• _TASKS TO CARRY OUT_:
A. Answer these questions from the forum thread on solar battery tenders:
(i) How many batteries does the tractor that sits outside in winter have?
(ii) What wattage were the solar battery maintainers bought for the gate opener?
(iii) In which two directions were those panels oriented?
B. Copy out the passage of the forum thread on solar battery tenders starting with "Anyone use a" and going on through "(May 30, 2011)".

# Solar battery tenders in winter



## JD3430 (Jan 1, 2012)

Unfortunately, one of my tractors has to sit outside in winter and the batteries really take a beating.
Theres 2 large batteries in her and they're already weakened by the extreme cold were having early this fall.
Anyone use a solar battery tender? I heard they can cause problems with "boiling batteries", but cant imagine how they could with such low output and it being so cold. Frozen batteries are trashed, even when they're new.
Would the tenders help keep them from freezing?
Opinions?


----------



## NewBerlinBaler (May 30, 2011)

I have a remote gate that I automated back in 2012 using a Mighty Mule brand opener. The unit operates on 12 volts DC and is powered with a medium-size deep-cycle battery. To keep the battery charged, I purchased two 7-watt solar battery maintainers from Northern Tool (much less expensive than the solar panels Mighty Mule offers). I oriented one panel facing south and one facing west so at least one panel is catching direct sunlight from midday to late afternoon.

The instructions that came with the gate opener say to run the solar chargers thru the opener's electronics (a charge controller circuit) as this will prevent over charging - nonsense. Those 7-watt panels produce less than 1 amp of charge current even under ideal conditions. Even on bright sunny days with no clouds, the battery only gets 5 or 6 hours of max charge current. There's very little charge current in the morning or evening hours when the sun is low on the horizon and no charge current at night. I connected the output of the solar panels directly to the battery and that gate is still operating with the original battery 5+ years later.

Solar battery tenders absolutely should keep your tractor's batteries charged thru the winter and thus prevent freezing.


----------



## Trillium Farm (Dec 18, 2014)

JD3430 said:


> Unfortunately, one of my tractors has to sit outside in winter and the batteries really take a beating.
> Theres 2 large batteries in her and they're already weakened by the extreme cold were having early this fall.

[Target pointing data]
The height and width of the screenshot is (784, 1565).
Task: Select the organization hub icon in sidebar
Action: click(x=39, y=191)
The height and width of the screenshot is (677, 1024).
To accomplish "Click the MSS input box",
==
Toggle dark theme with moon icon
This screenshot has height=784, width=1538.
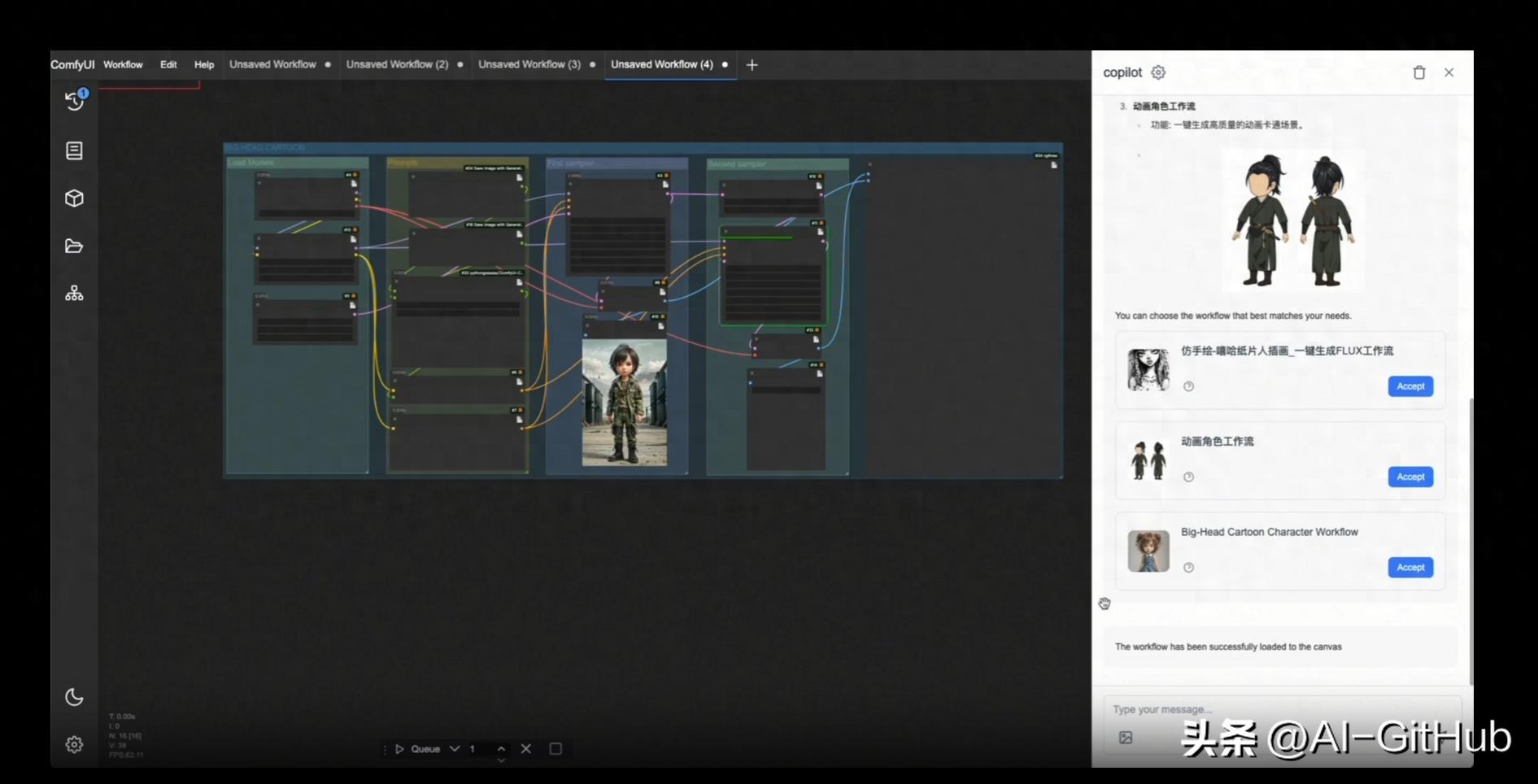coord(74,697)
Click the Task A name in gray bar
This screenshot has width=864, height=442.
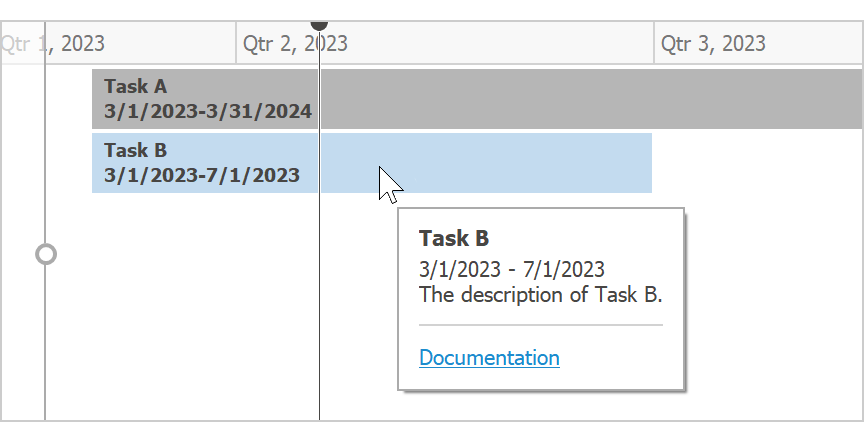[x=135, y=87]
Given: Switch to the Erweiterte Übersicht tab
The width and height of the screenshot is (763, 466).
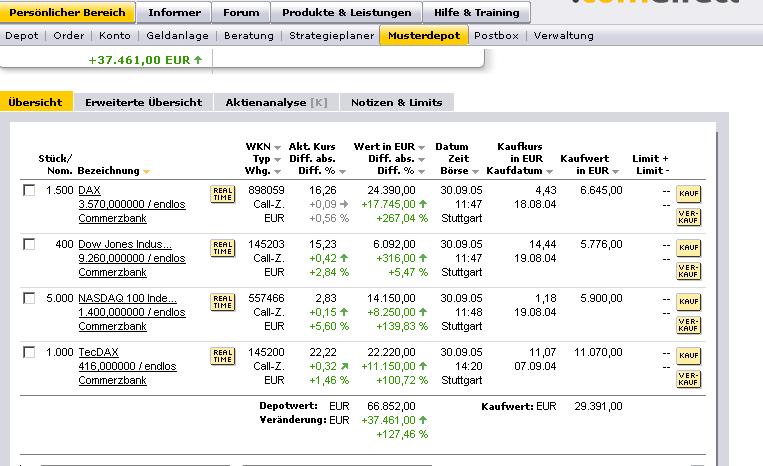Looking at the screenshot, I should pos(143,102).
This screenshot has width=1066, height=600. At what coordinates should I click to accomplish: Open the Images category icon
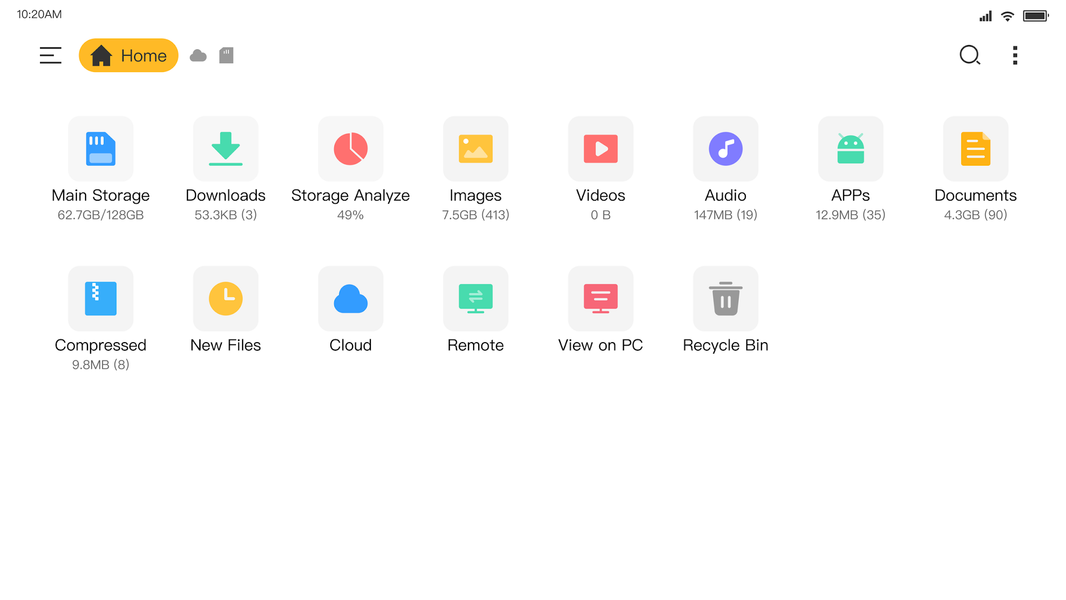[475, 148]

• _EXERCISE ANSWERS_:
A.
(i) Two large batteries.
(ii) 7 watts each.
(iii) One faces south and one faces west.

B.
Anyone use a solar battery tender? I heard they can cause problems with "boiling batteries", but cant imagine how they could with such low output and it being so cold. Frozen batteries are trashed, even when they're new.
Would the tenders help keep them from freezing?
Opinions?


----------



## NewBerlinBaler (May 30, 2011)